To the credit of Teva Pharmaceuticals' (TEVA) board, if you underperform in the top spot there, you will be replaced. Recent years have seen the company struggle to deliver the sort of performance that shareholders had come to expect, and missteps in manufacturing and clinical development didn't help matters. Now the company has a new CEO, strong generic candidates, a growing branded business, and perhaps a chance to regain past esteem.
A Fairly Solid Q4
Teva's fourth quarter results were solid, if not radically ahead of expectations. Revenue rose about 29% as reported, with the inclusion of Cephalon adding a significant amount of revenue growth. Revenue from generic drugs and ingredients rose 12% overall, but were down 5% in the U.S. Branded drug sales rose 68% as reported or about 25% on an organic basis, with Teva's key multiple sclerosis drug Copaxone up 11%.
Profitability was good on an adjusted basis. Reported gross margin and operating income were down on costs primarily related to Cephalon. Adjusted gross margin rose about a point, while operating income increased about 34%.
Promising Opportunities In Generics … For Now
As the negative year on year comp in U.S. generics may suggest, Teva's generics business has not been in top form lately. Competition from Watson (WPI), Mylan (MYL), and Novartis (NVS) gets some blame, but so does company-specific missteps - highlighted, perhaps, by the company's problems in launching a generic form of Abbott Labs' (ABT) Tricor.
The good news for investors is that there are plenty of big fish swimming toward Teva's nets. Forest's (FRX) Lexapro could be worth hundreds of millions, as could a generic of Pfizer's (PFE) Lipitor. Other major drugs like Actos (Takeda), Plavix (Bristol-Myers Squibb (BMY) and Sanofi (SNY)), and Seroquel (AstraZeneca (AZN)) could also be significant eventual contributors to Teva's sales and profit base.
One concern to consider is that the pipeline may be narrowing a bit in the U.S. Most major pharmaceutical companies are past the worst of their patent expirations and though some major drugs do come off patent in the next few years, the overall pickings aren't as ripe as they were a few years ago. Teva can partially offset this with more foreign sales, but it's a concern all the same.
Biosimilars Could Be A Boon
The FDA recently released guidelines for companies looking to develop biosimilars (basically generic versions of biologic drugs) and the guidelines were pretty favorable to companies like Teva. Teva has an alliance with Swiss company Lonza to develop biosimilars (not unlike the alliances between Watson and Amgen (AMGN) or Mylan and India's Natco) and the potential sales from generic versions of drugs like Abbott's Humira, Amgen's Enbrel, or Sanofi's Lantus could be significant.
Count on a lot more wrangling over the biosimilar issue, but the reality is that they're coming and they could go a long way towards recharging Teva's off-brand business.
Sorting Out The Branded Business
If Teva's generics/biosimilars opportunities are looking better, the same is not necessarily true for the branded side. Teva is fighting hard to stave off generic versions of Copaxone, but there is nevertheless a clear risk from oral compounds from Novartis (Gilenya), Biogen Idec (BIIB) (BG-12) and Sanofi (Lemtrada). While docs are reticent to shift patients away from MS therapies that are working, it stands to reason that these alternatives will at least get tested out.
Elsewhere in the pipeline, Teva is looking for good results from Nuvigil in bipolar disorder to support a follow-on indication with this drug. Behind this, the company does have an evolving franchise in respiratory care and cancer (as well as a compound for celiac disease), but not necessarily a clear blockbuster at this point.
Will New Management Commit More To New Ventures?
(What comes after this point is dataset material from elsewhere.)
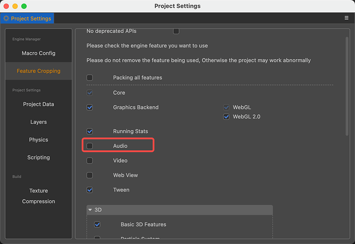Screen dimensions: 355x244
Task: Enable the Video feature checkbox
Action: 90,161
Teva has built itself into a pretty sizable player in the fragmented generics space, but the active shopping on the part of other generic companies and Big Pharma players like Sanofi and Novartis has left relatively few clear targets. That being the case, management has talked about doing some additional "moderately sized" deals and expanding the branded and OTC businesses could be logical extensions.
The Bottom Line
Even for all of the setbacks and disappointments of the last couple of years, Teva remains a very profitable company with good distribution and upside from its expansion into branded drugs. The company will clearly have to manage the threat to its MS franchise, but investors should not focus on the threats to the extent of losing sight of opportunities like biosimilars.
I expect very little from Teva over the next decade (low single-digit free cash flow growth), but that very modest expectation is enough to drive a price target in the high $50's. Teva is arguably riskier than plays like Abbott or Sanofi, and inarguably pays a lower dividend, but meaningful undervaluation on low expectations sounds like a good situation for investors with a value or turnaround inclination.